** To do **
Your answer needs to include each line of the records in which the string "dialog" can be found.

** Records for this exercise **

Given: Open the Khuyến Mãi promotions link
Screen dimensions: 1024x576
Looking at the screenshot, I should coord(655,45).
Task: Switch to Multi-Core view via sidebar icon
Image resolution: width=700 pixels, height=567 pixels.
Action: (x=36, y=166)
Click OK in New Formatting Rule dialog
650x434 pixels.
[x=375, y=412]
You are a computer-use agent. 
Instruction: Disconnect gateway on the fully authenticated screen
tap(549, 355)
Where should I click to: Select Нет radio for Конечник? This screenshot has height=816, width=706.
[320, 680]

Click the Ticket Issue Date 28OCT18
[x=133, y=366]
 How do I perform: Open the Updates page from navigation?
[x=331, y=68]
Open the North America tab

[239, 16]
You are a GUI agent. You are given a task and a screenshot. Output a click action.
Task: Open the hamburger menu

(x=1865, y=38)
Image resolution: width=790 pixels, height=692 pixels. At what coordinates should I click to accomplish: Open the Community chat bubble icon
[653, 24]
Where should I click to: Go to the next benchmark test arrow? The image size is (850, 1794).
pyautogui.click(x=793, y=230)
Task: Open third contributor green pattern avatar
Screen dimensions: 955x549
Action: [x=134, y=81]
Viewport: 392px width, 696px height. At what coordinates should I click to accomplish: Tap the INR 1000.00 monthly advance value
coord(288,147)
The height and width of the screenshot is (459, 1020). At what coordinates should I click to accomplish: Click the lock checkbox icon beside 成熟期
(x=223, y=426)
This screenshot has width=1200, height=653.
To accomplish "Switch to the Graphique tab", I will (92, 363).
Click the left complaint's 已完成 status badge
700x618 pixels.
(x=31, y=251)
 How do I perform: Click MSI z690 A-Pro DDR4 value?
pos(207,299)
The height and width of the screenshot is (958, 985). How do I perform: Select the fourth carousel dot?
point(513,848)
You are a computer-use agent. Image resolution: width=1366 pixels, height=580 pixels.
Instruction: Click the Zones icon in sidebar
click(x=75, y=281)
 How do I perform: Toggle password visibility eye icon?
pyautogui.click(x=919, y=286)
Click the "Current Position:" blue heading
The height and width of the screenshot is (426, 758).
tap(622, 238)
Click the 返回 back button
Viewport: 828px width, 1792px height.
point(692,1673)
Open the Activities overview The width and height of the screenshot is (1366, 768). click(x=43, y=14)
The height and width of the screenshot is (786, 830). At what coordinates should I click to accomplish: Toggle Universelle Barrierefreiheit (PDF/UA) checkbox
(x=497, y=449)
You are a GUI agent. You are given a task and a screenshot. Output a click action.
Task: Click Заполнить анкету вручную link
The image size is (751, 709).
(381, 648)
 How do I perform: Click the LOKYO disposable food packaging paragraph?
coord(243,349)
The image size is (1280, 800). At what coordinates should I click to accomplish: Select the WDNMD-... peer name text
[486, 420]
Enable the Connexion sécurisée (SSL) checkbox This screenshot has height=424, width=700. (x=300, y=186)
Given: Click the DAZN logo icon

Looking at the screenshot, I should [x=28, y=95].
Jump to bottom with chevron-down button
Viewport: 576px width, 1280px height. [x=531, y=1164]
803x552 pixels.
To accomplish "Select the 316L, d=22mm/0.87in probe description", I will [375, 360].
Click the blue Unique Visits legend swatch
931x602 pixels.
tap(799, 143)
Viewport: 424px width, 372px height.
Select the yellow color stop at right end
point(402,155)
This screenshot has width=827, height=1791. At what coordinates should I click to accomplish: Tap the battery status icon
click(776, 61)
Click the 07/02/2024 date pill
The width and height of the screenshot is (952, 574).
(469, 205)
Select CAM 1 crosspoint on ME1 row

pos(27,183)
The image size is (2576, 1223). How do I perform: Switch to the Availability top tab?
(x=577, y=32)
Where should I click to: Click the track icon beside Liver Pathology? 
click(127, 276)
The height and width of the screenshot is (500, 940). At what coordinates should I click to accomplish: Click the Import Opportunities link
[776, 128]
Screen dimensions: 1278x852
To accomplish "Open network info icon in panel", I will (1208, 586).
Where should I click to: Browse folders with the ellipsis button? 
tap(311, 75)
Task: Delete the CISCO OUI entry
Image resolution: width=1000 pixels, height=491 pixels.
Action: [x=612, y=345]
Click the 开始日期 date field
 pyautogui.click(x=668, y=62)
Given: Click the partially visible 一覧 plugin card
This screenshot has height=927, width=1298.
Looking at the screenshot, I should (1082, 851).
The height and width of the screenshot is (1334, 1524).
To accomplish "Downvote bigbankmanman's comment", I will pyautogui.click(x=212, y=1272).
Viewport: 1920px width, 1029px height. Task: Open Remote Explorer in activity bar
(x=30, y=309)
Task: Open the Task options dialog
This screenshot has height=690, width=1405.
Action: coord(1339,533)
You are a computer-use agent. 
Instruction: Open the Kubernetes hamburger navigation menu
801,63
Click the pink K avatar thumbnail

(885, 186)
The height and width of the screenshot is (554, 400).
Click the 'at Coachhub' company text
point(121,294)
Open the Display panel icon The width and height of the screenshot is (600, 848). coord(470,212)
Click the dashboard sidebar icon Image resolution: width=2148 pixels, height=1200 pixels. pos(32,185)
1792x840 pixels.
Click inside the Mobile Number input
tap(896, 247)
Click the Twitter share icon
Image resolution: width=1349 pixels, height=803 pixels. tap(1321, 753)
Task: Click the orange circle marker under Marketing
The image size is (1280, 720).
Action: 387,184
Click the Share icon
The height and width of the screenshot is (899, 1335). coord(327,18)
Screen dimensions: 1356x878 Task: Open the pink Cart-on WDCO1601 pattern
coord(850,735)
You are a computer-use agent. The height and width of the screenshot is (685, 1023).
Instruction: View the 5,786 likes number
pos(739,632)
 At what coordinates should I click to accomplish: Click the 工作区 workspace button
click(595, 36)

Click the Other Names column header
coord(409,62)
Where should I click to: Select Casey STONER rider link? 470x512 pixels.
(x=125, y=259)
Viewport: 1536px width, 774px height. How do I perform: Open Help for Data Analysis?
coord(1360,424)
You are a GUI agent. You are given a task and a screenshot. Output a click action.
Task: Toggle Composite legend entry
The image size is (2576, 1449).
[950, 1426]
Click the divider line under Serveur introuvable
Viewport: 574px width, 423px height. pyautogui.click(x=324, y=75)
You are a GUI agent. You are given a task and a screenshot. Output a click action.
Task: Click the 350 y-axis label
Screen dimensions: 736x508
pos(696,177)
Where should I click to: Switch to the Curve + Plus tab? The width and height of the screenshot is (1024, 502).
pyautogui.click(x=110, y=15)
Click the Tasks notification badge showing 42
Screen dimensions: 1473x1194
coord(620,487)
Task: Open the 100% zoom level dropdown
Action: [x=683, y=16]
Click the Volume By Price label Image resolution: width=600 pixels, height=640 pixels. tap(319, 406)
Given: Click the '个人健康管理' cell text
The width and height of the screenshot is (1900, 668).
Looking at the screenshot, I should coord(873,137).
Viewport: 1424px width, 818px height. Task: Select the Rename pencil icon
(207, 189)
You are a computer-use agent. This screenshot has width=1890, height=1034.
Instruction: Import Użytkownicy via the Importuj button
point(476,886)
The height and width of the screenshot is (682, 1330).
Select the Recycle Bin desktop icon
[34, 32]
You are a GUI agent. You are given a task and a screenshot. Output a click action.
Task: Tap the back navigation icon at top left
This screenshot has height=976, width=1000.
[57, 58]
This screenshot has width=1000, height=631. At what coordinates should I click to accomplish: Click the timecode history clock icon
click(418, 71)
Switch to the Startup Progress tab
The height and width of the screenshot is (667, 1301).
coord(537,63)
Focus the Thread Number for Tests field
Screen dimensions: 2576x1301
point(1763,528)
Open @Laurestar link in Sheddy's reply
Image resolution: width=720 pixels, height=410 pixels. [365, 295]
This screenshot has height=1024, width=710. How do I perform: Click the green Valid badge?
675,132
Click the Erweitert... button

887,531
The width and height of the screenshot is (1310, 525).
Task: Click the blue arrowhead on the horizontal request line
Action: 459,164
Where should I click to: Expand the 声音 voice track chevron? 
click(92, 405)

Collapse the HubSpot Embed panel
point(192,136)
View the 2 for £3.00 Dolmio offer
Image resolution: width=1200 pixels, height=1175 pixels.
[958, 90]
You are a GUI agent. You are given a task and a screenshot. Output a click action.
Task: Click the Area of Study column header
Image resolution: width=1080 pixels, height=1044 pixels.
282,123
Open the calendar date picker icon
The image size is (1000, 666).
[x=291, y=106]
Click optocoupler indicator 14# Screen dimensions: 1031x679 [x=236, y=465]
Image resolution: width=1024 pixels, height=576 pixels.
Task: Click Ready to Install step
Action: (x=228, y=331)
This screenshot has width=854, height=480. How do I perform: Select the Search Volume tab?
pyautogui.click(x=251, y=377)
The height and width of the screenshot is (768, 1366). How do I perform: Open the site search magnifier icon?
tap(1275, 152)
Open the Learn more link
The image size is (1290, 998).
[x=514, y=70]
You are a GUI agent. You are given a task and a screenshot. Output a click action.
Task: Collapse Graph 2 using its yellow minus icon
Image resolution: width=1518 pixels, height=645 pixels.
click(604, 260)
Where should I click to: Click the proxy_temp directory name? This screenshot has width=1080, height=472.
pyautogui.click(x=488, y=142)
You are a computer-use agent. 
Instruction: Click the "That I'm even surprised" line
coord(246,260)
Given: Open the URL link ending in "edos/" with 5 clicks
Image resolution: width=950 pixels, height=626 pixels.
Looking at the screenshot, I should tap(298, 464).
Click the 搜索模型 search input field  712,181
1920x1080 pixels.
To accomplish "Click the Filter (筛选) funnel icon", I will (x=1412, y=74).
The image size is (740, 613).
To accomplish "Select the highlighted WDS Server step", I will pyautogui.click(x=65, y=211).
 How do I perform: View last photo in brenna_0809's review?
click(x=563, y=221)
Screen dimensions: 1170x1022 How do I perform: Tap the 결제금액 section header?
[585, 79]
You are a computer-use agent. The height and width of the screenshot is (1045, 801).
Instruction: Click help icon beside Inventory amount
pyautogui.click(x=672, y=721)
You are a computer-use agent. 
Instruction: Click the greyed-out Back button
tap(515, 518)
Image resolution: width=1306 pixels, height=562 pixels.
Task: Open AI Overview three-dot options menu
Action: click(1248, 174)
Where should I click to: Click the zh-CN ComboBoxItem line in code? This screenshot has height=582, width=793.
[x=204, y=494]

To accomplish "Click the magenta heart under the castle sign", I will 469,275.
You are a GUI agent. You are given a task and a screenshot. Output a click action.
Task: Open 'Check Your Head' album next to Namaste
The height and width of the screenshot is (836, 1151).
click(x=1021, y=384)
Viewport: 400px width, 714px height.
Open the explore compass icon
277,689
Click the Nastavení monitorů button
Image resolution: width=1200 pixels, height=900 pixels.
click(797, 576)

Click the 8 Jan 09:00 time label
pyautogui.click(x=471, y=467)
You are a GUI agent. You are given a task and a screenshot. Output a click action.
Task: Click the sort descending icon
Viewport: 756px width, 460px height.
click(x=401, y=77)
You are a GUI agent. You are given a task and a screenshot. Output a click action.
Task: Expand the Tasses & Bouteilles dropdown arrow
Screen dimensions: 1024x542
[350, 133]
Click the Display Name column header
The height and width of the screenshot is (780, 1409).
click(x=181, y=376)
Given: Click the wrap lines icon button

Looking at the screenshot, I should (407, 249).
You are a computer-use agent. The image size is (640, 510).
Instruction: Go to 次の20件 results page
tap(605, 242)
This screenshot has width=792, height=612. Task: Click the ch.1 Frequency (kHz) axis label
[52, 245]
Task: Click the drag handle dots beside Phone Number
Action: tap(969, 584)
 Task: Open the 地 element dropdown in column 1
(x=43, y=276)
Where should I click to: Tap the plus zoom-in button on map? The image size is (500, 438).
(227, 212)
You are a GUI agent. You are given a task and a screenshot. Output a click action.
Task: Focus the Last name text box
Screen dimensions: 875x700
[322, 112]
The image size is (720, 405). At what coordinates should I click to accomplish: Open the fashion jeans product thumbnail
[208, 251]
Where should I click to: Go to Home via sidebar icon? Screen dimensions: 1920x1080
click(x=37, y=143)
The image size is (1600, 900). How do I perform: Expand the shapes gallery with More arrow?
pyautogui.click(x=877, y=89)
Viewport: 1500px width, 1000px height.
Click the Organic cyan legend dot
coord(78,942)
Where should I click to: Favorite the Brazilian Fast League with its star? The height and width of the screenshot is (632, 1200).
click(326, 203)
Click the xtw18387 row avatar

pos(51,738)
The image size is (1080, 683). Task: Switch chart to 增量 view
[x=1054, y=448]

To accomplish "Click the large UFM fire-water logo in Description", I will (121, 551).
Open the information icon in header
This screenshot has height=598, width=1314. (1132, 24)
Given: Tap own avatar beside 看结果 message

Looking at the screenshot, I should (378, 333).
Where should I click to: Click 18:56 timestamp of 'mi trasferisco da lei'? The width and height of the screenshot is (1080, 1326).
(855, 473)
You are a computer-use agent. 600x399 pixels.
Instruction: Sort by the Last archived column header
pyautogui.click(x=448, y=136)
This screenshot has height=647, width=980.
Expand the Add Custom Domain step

** Response **
Click OK in New Formatting Rule dialog
Task: Open the Task options dialog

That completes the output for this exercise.